* To do *
Output, word for word, every line from the start of the listing down to and including the line that contains "This screenshot has width=858, height=459."; include nothing else.

* Given information *
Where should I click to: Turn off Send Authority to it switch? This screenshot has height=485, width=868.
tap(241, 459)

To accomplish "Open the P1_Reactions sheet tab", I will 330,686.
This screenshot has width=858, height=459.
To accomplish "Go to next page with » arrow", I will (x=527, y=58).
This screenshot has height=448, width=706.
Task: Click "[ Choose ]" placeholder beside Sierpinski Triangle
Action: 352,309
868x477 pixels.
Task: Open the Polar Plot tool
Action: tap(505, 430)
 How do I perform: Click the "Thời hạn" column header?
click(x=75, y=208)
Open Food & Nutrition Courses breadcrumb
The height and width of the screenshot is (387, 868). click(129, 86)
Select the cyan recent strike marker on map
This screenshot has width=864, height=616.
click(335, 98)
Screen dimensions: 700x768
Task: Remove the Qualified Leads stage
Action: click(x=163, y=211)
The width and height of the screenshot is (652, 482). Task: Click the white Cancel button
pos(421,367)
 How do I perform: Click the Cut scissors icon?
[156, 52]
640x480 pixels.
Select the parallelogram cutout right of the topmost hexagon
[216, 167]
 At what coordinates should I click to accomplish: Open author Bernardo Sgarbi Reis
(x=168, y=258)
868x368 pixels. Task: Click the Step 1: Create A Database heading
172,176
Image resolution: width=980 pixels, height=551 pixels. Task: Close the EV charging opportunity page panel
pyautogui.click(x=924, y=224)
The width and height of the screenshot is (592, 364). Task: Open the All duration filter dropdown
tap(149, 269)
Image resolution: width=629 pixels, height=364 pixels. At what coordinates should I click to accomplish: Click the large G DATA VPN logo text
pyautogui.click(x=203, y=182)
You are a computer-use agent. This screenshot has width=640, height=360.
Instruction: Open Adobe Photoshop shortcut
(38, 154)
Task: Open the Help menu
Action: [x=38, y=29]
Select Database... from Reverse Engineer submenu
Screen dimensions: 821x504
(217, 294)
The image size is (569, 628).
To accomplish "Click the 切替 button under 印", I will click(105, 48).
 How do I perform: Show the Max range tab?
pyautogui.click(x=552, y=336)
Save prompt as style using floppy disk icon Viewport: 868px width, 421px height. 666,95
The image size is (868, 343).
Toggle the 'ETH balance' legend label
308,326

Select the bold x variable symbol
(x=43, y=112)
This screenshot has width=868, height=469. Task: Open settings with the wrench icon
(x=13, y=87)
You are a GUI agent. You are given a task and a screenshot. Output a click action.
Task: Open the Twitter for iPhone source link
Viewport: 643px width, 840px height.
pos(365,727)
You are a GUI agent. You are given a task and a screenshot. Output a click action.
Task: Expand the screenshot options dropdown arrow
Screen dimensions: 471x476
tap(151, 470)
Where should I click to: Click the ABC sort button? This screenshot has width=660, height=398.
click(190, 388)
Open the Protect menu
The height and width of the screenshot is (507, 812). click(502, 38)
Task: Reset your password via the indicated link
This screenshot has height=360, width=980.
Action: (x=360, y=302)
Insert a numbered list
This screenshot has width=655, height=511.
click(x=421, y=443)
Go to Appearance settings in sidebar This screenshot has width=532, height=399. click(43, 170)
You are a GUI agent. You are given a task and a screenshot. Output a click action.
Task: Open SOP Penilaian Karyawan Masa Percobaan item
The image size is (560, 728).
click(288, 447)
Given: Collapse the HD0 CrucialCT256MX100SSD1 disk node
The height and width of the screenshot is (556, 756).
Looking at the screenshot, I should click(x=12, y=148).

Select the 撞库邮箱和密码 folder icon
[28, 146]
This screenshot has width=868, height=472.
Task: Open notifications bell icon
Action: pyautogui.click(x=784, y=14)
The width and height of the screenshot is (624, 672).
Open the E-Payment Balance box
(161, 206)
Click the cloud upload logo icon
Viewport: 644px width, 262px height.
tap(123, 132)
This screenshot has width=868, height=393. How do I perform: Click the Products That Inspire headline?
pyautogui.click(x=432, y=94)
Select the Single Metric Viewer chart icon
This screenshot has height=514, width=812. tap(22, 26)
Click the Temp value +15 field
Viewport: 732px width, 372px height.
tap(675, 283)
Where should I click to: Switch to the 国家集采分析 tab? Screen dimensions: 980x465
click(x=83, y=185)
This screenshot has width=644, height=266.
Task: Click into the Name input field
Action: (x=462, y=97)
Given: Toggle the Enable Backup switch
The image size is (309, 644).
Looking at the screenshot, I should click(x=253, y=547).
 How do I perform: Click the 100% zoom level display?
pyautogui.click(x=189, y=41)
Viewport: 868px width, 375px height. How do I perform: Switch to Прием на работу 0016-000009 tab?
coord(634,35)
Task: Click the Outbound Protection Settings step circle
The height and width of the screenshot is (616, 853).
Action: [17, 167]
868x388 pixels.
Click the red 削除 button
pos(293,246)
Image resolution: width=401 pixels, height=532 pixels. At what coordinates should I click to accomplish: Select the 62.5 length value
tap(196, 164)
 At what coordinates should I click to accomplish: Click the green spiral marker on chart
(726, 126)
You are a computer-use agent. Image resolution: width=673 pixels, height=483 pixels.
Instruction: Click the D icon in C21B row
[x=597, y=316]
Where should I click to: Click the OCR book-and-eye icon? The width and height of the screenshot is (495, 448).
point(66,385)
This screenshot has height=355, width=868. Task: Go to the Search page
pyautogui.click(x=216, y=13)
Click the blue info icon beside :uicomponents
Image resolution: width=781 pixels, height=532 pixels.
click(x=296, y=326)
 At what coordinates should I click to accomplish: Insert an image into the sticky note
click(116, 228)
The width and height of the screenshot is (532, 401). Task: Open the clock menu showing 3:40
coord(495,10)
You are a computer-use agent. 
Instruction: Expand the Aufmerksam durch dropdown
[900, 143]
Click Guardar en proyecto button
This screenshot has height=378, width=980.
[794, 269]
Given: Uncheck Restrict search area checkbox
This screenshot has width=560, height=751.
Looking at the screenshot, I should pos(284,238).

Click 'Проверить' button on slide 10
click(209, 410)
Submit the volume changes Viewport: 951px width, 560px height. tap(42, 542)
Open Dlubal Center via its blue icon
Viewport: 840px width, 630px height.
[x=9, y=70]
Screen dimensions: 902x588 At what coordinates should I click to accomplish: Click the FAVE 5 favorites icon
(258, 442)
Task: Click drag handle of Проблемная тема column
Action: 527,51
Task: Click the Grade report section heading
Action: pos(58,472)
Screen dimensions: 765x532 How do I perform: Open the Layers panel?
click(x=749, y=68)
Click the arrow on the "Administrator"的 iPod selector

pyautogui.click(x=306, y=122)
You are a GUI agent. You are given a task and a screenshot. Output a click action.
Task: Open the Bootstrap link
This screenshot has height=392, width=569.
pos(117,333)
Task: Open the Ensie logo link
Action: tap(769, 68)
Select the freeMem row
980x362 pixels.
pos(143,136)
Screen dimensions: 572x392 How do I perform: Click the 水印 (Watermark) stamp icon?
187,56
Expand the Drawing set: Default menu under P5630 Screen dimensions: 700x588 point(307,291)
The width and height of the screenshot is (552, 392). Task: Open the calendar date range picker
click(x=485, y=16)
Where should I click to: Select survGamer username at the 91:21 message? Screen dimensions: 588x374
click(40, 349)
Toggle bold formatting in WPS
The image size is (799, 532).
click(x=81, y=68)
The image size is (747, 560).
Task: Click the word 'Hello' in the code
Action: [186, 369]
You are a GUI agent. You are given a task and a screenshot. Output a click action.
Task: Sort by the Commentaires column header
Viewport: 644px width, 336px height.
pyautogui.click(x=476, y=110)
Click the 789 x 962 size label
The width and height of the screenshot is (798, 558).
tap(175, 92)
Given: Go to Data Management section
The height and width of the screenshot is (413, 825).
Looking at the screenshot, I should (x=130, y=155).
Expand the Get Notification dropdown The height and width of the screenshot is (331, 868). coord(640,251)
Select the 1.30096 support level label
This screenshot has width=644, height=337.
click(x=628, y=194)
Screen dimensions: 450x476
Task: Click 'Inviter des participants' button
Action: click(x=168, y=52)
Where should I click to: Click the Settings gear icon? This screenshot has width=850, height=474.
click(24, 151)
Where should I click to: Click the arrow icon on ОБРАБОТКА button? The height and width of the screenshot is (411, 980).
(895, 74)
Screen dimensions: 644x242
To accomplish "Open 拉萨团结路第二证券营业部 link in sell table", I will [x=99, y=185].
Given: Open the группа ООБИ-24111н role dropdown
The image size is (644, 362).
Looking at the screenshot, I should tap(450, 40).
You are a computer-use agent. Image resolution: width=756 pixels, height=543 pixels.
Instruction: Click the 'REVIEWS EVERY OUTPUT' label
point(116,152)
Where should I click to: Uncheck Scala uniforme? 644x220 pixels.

* Exercise output *
Where should I click to: Turn off Send Authority to it switch? This screenshot has height=485, width=868.
tap(241, 459)

To accomplish "Open the P1_Reactions sheet tab", I will 330,686.
This screenshot has width=858, height=459.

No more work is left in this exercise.